O'Toole Alice J, Natu Vaidehi, An Xiaobo, Rice Allyson, Ryland James, Phillips P Jonathon
The University of Texas at Dallas, USA.
The University of Texas at Dallas, USA.
Neuroimage. 2014 May 1;91:1-11. doi: 10.1016/j.neuroimage.2014.01.038. Epub 2014 Jan 29.

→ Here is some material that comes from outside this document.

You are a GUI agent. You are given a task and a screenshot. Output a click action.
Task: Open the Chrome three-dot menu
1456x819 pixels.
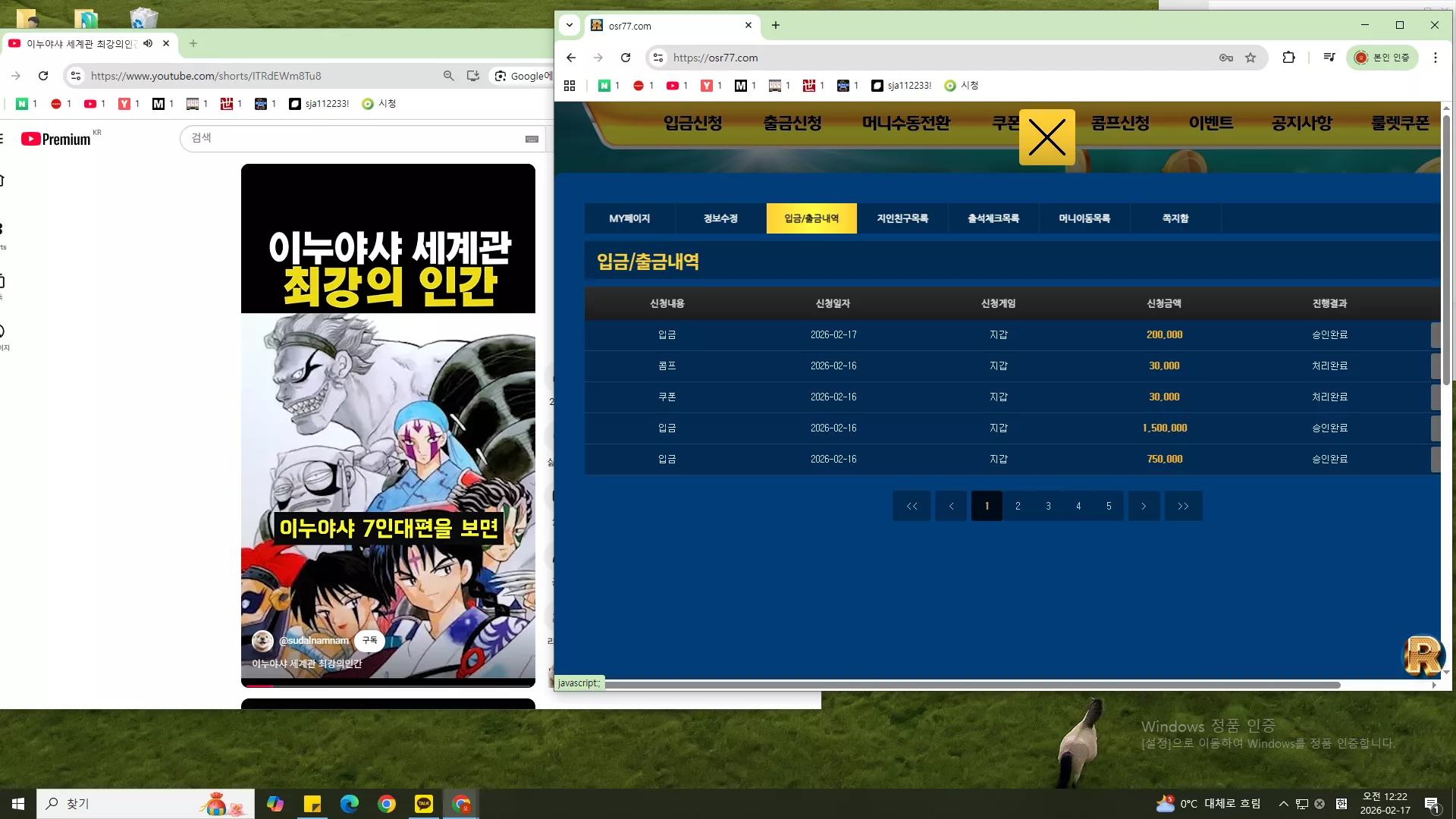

The neural organization of person processing relies on brain regions functionally selective for faces or bodies, with a subset of these regions preferring moving stimuli. Although the response properties of the individual areas are well established, less is known about the neural response to a whole person in a natural environment. Targeting an area of cortex that spans multiple functionally-selective face and body regions, we examined the relationship among neural activity patterns elicited in response to faces, bodies, and people in static and moving displays. When both stimuli were static or moving, pattern classification analyses indicated highly discriminable responses to faces, bodies, and whole people. Neural discrimination transferred in both directions between representations created from moving or static stimuli. It transferred also to stimuli experienced across static and dynamic presentations (one static and the other dynamic). In both transfer cases, however, discrimination accuracy decreased relative to the case where the representations were both created and tested with static or moving forms. Next, we examined the relative contribution of activity pattern and response magnitude to discrimination by comparing classifiers that operated with magnitude-normalized scans with classifiers that retained pattern and magnitude information. When both stimuli were moving or static, response magnitude contributed to classification, but the spatially distributed activity pattern accounted for most of the discrimination. Across static and moving presentations, activity pattern accounted completely for the discriminability of neural responses to faces, bodies, and people, with no contribution from response magnitude. Combined, the results indicate redundant and flexible access to person-based shape codes from moving and static presentations. The transfer of shape information across presentation types that preferentially access dorsal and ventral visual processing streams indicates that a common shape code may ground functional divisions in the processing of face and body information.
对人的加工的神经组织依赖于对面孔或身体具有功能选择性的脑区,其中一部分脑区更倾向于运动刺激。尽管各个区域的反应特性已得到充分证实,但对于自然环境中整个人体的神经反应了解较少。针对跨越多个功能选择性面孔和身体区域的皮质区域,我们研究了在静态和动态展示中,对面孔、身体和人的神经活动模式之间的关系。当两种刺激都是静态或动态时,模式分类分析表明对面孔、身体和整个人体有高度可区分的反应。神经辨别在由动态或静态刺激创建的表征之间双向转移。它也转移到在静态和动态呈现(一个静态和另一个动态)中经历的刺激。然而,在这两种转移情况下,辨别准确率相对于表征均以静态或动态形式创建和测试的情况有所下降。接下来,我们通过比较对幅度归一化扫描进行操作的分类器与保留模式和幅度信息的分类器,研究了活动模式和反应幅度对辨别的相对贡献。当两种刺激都是动态或静态时,反应幅度有助于分类,但空间分布的活动模式占辨别作用的大部分。在静态和动态呈现中,活动模式完全决定了对面孔、身体和人的神经反应的可辨别性,反应幅度没有作用。综合来看,结果表明从动态和静态呈现中对基于人的形状编码有冗余且灵活的获取方式。形状信息在优先访问背侧和腹侧视觉处理流的呈现类型之间的转移表明,一个共同的形状编码可能是面孔和身体信息处理中功能划分的基础。